Giu 132011
 

Tullio De Mauro ci ricorda che una legge si differenzia da altri testi in quanto dovrebbe
<<trasferire conoscenze al destinatario perchè questi le utilizzi, in tempi deifniti, per regolare il suo comportamento pratico>>.

Ora, ognuno di noi potebbe trovare pressochè infinite casistiche di leggi italiane che poco hanno a che fare con la chiarezza.

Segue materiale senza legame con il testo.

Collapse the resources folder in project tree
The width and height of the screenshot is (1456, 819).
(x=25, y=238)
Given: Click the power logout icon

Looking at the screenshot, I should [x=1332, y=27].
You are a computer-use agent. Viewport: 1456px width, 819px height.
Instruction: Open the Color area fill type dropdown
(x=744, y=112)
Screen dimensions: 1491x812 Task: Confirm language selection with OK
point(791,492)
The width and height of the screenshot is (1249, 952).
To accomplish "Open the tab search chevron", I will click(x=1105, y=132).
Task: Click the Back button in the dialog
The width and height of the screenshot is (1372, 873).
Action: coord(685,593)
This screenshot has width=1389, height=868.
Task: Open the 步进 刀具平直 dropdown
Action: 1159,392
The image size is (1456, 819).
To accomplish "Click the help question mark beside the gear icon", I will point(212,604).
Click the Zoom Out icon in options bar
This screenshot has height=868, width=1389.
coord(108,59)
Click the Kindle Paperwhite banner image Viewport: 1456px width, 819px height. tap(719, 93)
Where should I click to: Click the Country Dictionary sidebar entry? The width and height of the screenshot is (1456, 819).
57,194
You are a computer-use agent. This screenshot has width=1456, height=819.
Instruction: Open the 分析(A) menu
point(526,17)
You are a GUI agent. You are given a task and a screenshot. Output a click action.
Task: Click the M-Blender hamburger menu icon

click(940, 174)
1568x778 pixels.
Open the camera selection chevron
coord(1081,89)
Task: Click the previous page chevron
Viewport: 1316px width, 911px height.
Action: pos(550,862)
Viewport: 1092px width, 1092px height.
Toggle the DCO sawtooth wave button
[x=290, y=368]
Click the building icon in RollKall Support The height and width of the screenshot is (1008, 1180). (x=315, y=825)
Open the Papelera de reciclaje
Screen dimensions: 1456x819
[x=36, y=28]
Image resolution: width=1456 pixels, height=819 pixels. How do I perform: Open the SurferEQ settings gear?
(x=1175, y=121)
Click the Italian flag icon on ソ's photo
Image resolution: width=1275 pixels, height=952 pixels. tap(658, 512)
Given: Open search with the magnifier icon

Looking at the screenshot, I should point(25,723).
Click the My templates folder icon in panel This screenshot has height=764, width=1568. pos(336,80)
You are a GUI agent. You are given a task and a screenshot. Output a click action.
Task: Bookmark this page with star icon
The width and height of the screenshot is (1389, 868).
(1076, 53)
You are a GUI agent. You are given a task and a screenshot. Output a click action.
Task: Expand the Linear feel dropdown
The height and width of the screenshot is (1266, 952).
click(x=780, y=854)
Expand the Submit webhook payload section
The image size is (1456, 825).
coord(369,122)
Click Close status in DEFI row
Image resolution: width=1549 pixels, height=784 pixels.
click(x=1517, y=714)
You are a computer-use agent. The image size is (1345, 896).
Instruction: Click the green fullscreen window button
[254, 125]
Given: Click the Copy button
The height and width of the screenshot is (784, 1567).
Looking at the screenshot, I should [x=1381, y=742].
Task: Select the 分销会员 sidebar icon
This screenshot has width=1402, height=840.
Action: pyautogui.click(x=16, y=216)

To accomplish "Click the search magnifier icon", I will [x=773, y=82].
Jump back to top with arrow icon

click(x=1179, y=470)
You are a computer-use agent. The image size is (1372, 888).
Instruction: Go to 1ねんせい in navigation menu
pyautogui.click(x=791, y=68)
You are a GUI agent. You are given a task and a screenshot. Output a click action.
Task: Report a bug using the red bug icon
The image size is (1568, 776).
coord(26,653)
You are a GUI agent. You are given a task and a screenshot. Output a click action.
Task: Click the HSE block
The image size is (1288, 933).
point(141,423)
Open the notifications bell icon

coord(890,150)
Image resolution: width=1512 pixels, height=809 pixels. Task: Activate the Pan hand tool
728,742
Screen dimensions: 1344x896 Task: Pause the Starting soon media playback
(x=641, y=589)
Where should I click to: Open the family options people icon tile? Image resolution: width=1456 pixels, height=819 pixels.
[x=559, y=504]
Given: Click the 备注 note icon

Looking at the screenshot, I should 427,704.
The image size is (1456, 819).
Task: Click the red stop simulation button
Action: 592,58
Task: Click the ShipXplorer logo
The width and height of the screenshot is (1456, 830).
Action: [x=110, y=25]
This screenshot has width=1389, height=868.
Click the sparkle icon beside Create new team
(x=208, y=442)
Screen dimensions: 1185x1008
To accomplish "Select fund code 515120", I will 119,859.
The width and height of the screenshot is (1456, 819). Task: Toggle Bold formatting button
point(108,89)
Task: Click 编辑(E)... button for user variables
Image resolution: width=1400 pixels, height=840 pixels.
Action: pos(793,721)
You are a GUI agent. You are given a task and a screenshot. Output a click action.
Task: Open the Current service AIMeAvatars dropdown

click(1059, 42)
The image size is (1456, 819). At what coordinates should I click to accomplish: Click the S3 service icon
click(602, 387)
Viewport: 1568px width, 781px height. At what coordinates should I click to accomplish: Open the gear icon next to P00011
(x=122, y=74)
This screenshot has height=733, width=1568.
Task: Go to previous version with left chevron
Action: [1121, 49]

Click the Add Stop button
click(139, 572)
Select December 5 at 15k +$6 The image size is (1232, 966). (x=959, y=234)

Un bell’esempio ci viene suggerito dal senatore Luigi Zanda, relativamente alla nuova disciplina delle opere pubbliche (decreto sviluppo):

<< Le disposizioni di cui al comma 2, lettera o), si applicano a partire dal decreto ministeriale di cui all’articolo 133, comma 6, del decreto legislativo 12 aprile 2006, n.163, di rilevazione delle variazioni percentuali per l’anno 2011, da adottarsi entro il 31 marzo 2012, ed ai lavori eseguiti e contabilizzati a decorrere dal 1° gennaio 2011. (…)  Le disposizioni di cui al comma 2, lettera q, numero 2), non si applicano alle procedure già avviate alla data di entrata in vigore del presente decreto-legge, per le quali continuano ad applicarsi le disposizioni di  cui all’art. 153, commi 19 e 20, del decreto legislativo 12 aprile 2006, n.163, nella formulazione previgente>>

Insomma: senza chiarezza, non c’è libertà, non c’è sviluppo!